Provided records:
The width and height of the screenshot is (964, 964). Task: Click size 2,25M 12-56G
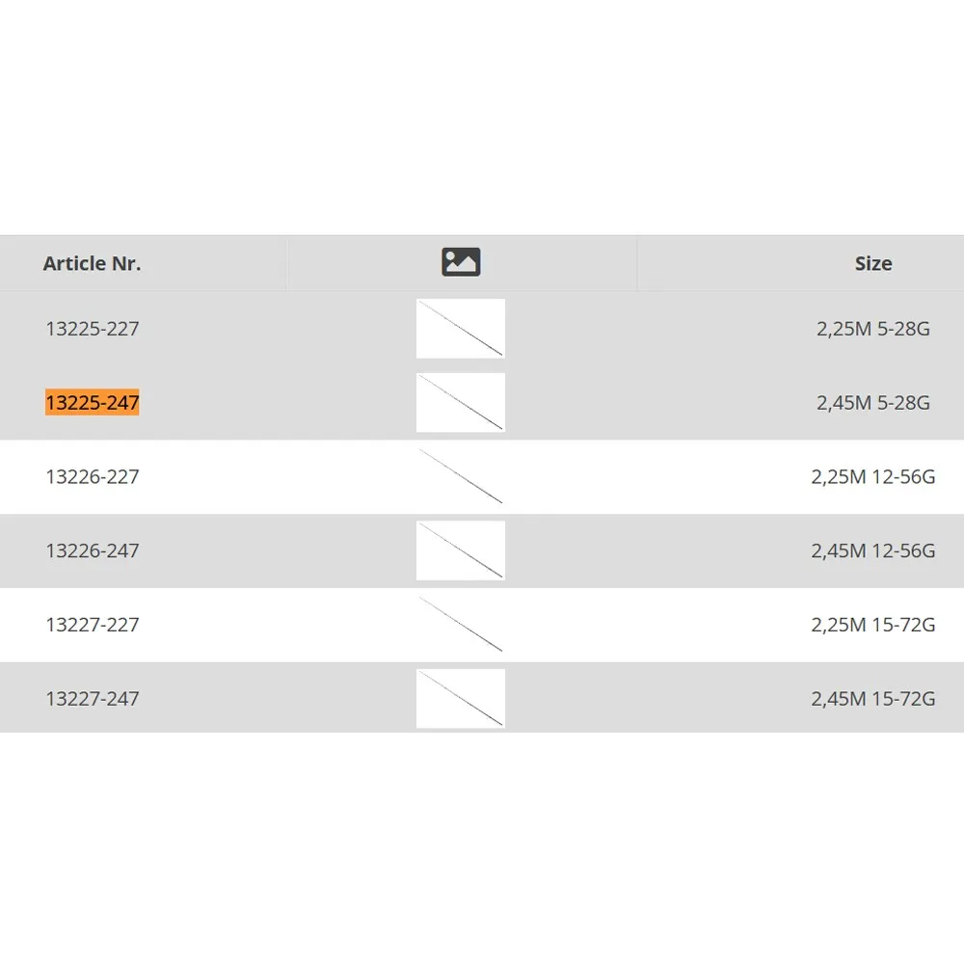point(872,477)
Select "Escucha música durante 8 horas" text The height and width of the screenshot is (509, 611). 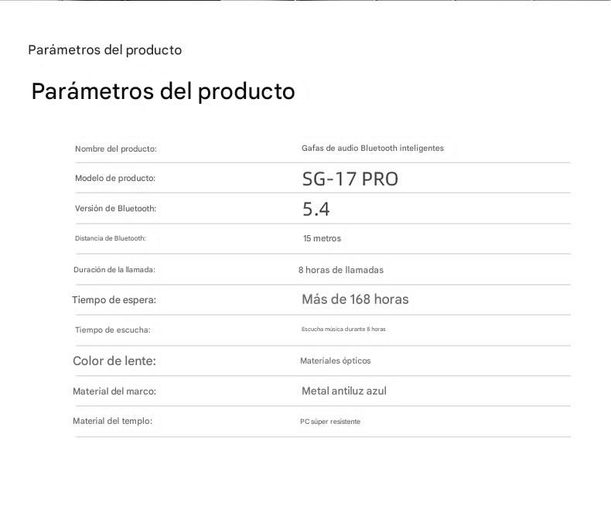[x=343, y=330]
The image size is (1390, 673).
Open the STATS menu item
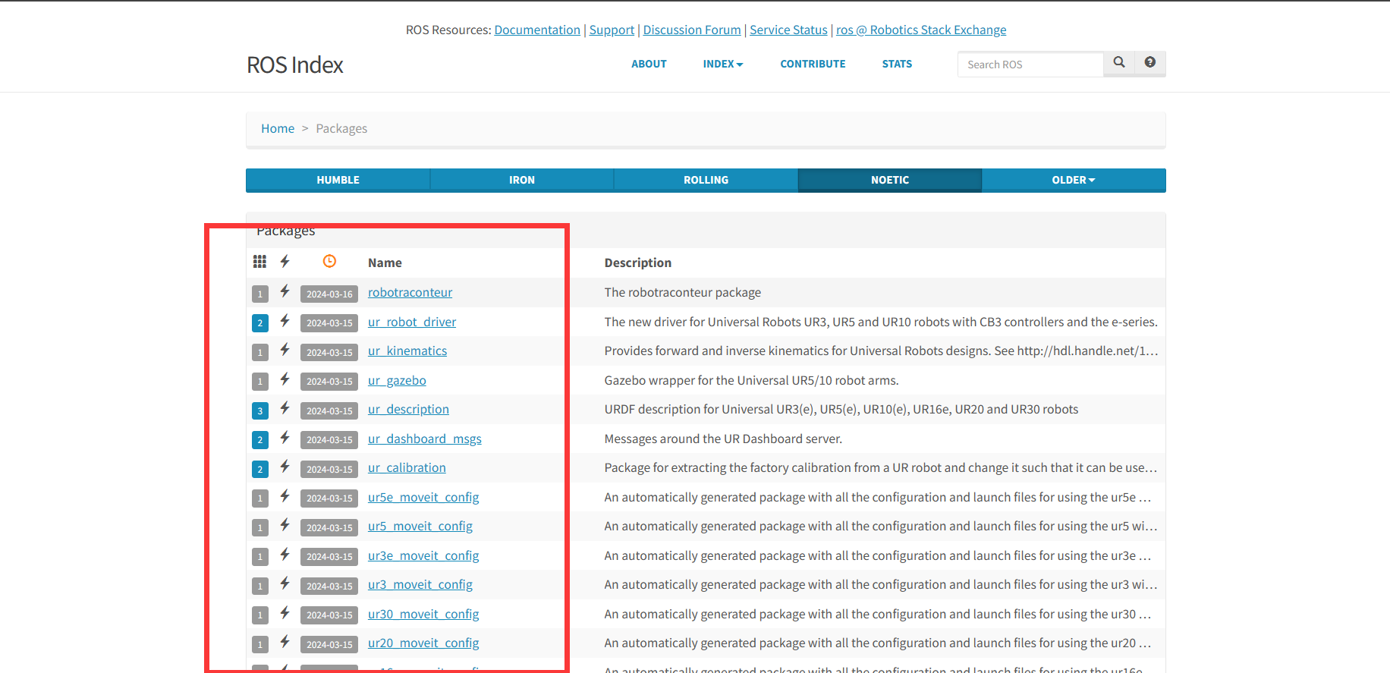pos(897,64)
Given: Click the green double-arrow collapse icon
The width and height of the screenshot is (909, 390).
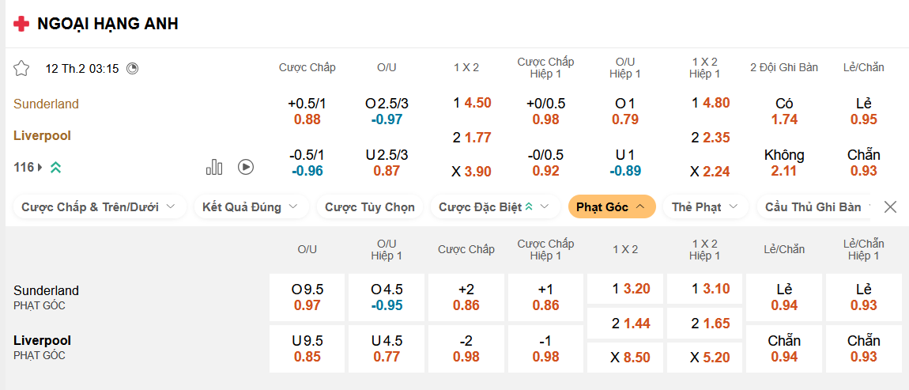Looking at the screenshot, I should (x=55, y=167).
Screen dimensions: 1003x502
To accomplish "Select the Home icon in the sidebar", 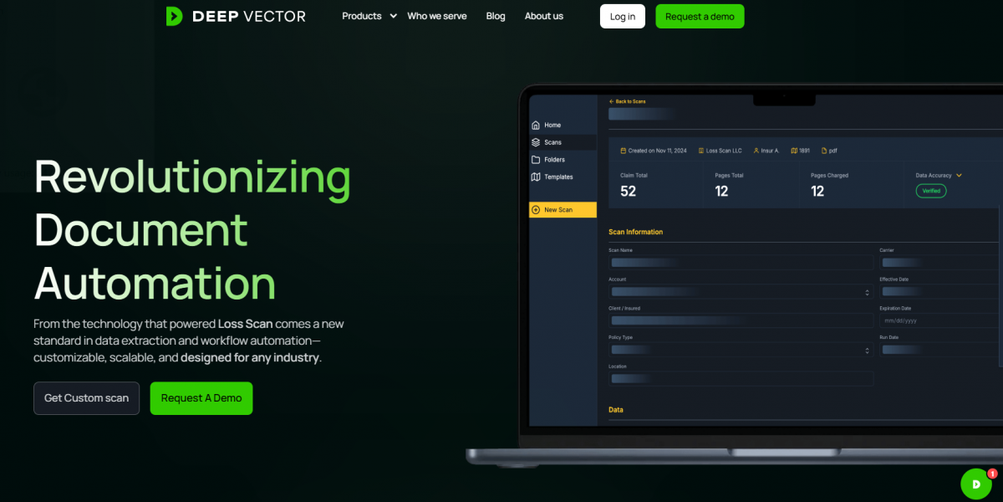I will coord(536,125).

Task description: Beginning with the line that contains "The image size is (1390, 673)." and ending with the line that contains "Screen dimensions: 1003x502", reproduce the listing exactly, pictures excluded.

Response to this task:
The image size is (1390, 673).
Open the STATS menu item
pos(897,64)
Given: Click the green double-arrow collapse icon
The width and height of the screenshot is (909, 390).
Looking at the screenshot, I should (x=55, y=167).
Screen dimensions: 1003x502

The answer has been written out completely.